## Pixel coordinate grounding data
────
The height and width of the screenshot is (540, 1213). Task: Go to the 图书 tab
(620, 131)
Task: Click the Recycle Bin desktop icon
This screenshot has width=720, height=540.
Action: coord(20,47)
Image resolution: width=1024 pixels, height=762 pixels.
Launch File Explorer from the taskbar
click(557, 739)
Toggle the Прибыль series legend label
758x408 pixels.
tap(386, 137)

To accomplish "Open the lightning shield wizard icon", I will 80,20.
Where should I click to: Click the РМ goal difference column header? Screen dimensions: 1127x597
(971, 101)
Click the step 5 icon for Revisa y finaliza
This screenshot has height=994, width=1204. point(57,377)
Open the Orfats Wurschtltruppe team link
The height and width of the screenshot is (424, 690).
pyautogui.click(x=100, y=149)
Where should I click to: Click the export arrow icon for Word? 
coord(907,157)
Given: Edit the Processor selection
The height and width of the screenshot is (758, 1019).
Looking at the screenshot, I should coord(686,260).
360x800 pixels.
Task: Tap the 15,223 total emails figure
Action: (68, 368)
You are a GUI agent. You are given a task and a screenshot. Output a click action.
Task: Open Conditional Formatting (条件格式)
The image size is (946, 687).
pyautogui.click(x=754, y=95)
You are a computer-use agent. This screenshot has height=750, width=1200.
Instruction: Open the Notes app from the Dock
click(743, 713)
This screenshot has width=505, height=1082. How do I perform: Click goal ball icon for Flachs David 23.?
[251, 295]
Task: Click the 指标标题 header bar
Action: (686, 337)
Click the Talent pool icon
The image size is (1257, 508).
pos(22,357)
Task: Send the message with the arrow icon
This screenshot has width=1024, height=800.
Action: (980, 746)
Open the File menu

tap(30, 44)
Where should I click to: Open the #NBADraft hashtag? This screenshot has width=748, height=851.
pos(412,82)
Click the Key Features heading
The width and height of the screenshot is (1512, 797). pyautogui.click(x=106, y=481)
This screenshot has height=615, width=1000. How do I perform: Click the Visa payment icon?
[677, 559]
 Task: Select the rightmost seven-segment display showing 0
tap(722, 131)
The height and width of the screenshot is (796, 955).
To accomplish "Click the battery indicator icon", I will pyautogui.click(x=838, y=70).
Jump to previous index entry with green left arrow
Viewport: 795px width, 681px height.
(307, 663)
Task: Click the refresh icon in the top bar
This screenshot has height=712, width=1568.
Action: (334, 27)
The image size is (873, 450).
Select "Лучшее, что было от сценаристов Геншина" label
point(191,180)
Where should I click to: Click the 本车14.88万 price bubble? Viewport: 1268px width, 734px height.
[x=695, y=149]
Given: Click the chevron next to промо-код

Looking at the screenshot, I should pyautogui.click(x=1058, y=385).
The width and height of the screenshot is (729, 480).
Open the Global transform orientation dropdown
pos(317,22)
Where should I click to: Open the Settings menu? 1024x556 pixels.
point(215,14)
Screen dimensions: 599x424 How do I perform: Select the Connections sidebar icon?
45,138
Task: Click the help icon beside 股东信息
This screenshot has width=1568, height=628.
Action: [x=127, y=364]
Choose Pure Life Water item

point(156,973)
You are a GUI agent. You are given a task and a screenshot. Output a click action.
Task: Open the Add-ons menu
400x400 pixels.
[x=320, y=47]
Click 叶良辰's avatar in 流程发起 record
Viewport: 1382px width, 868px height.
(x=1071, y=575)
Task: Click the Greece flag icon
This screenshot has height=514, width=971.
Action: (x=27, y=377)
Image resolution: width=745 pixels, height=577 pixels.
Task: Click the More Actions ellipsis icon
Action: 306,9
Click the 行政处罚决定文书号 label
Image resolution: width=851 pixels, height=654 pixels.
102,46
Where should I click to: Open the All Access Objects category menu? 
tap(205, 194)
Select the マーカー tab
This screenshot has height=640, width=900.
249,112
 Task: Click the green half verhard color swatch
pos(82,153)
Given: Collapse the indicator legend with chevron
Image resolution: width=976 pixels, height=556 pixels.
────
## EXERCISE OBJECTIVE
In full and without change, transcribe the data above.

## RESPONSE BOX
The height and width of the screenshot is (540, 1213). Task: Go to the 图书 tab
(620, 131)
Task: Click the Recycle Bin desktop icon
This screenshot has width=720, height=540.
Action: coord(20,47)
Image resolution: width=1024 pixels, height=762 pixels.
Launch File Explorer from the taskbar
click(557, 739)
Toggle the Прибыль series legend label
758x408 pixels.
tap(386, 137)

To accomplish "Open the lightning shield wizard icon", I will 80,20.
Where should I click to: Click the РМ goal difference column header? Screen dimensions: 1127x597
(971, 101)
Click the step 5 icon for Revisa y finaliza
This screenshot has height=994, width=1204. point(57,377)
Open the Orfats Wurschtltruppe team link
The height and width of the screenshot is (424, 690).
pyautogui.click(x=100, y=149)
Where should I click to: Click the export arrow icon for Word? 
coord(907,157)
Given: Edit the Processor selection
The height and width of the screenshot is (758, 1019).
Looking at the screenshot, I should coord(686,260).
360x800 pixels.
Task: Tap the 15,223 total emails figure
Action: (68, 368)
You are a GUI agent. You are given a task and a screenshot. Output a click action.
Task: Open Conditional Formatting (条件格式)
The image size is (946, 687).
pyautogui.click(x=754, y=95)
You are a computer-use agent. This screenshot has height=750, width=1200.
Instruction: Open the Notes app from the Dock
click(743, 713)
This screenshot has width=505, height=1082. How do I perform: Click goal ball icon for Flachs David 23.?
[251, 295]
Task: Click the 指标标题 header bar
Action: (686, 337)
Click the Talent pool icon
The image size is (1257, 508).
pos(22,357)
Task: Send the message with the arrow icon
This screenshot has width=1024, height=800.
Action: (980, 746)
Open the File menu

tap(30, 44)
Where should I click to: Open the #NBADraft hashtag? This screenshot has width=748, height=851.
pos(412,82)
Click the Key Features heading
The width and height of the screenshot is (1512, 797). pyautogui.click(x=106, y=481)
This screenshot has height=615, width=1000. How do I perform: Click the Visa payment icon?
[677, 559]
 Task: Select the rightmost seven-segment display showing 0
tap(722, 131)
The height and width of the screenshot is (796, 955).
To accomplish "Click the battery indicator icon", I will pyautogui.click(x=838, y=70).
Jump to previous index entry with green left arrow
Viewport: 795px width, 681px height.
(307, 663)
Task: Click the refresh icon in the top bar
This screenshot has height=712, width=1568.
Action: (334, 27)
The image size is (873, 450).
Select "Лучшее, что было от сценаристов Геншина" label
point(191,180)
Where should I click to: Click the 本车14.88万 price bubble? Viewport: 1268px width, 734px height.
[x=695, y=149]
Given: Click the chevron next to промо-код

Looking at the screenshot, I should pyautogui.click(x=1058, y=385).
The width and height of the screenshot is (729, 480).
Open the Global transform orientation dropdown
pos(317,22)
Where should I click to: Open the Settings menu? 1024x556 pixels.
point(215,14)
Screen dimensions: 599x424 How do I perform: Select the Connections sidebar icon?
45,138
Task: Click the help icon beside 股东信息
This screenshot has width=1568, height=628.
Action: [x=127, y=364]
Choose Pure Life Water item

point(156,973)
You are a GUI agent. You are given a task and a screenshot. Output a click action.
Task: Open the Add-ons menu
400x400 pixels.
[x=320, y=47]
Click 叶良辰's avatar in 流程发起 record
Viewport: 1382px width, 868px height.
(x=1071, y=575)
Task: Click the Greece flag icon
This screenshot has height=514, width=971.
Action: (x=27, y=377)
Image resolution: width=745 pixels, height=577 pixels.
Task: Click the More Actions ellipsis icon
Action: 306,9
Click the 行政处罚决定文书号 label
Image resolution: width=851 pixels, height=654 pixels.
102,46
Where should I click to: Open the All Access Objects category menu? 
tap(205, 194)
Select the マーカー tab
This screenshot has height=640, width=900.
249,112
 Task: Click the green half verhard color swatch
pos(82,153)
Given: Collapse the indicator legend with chevron
Image resolution: width=976 pixels, height=556 pixels.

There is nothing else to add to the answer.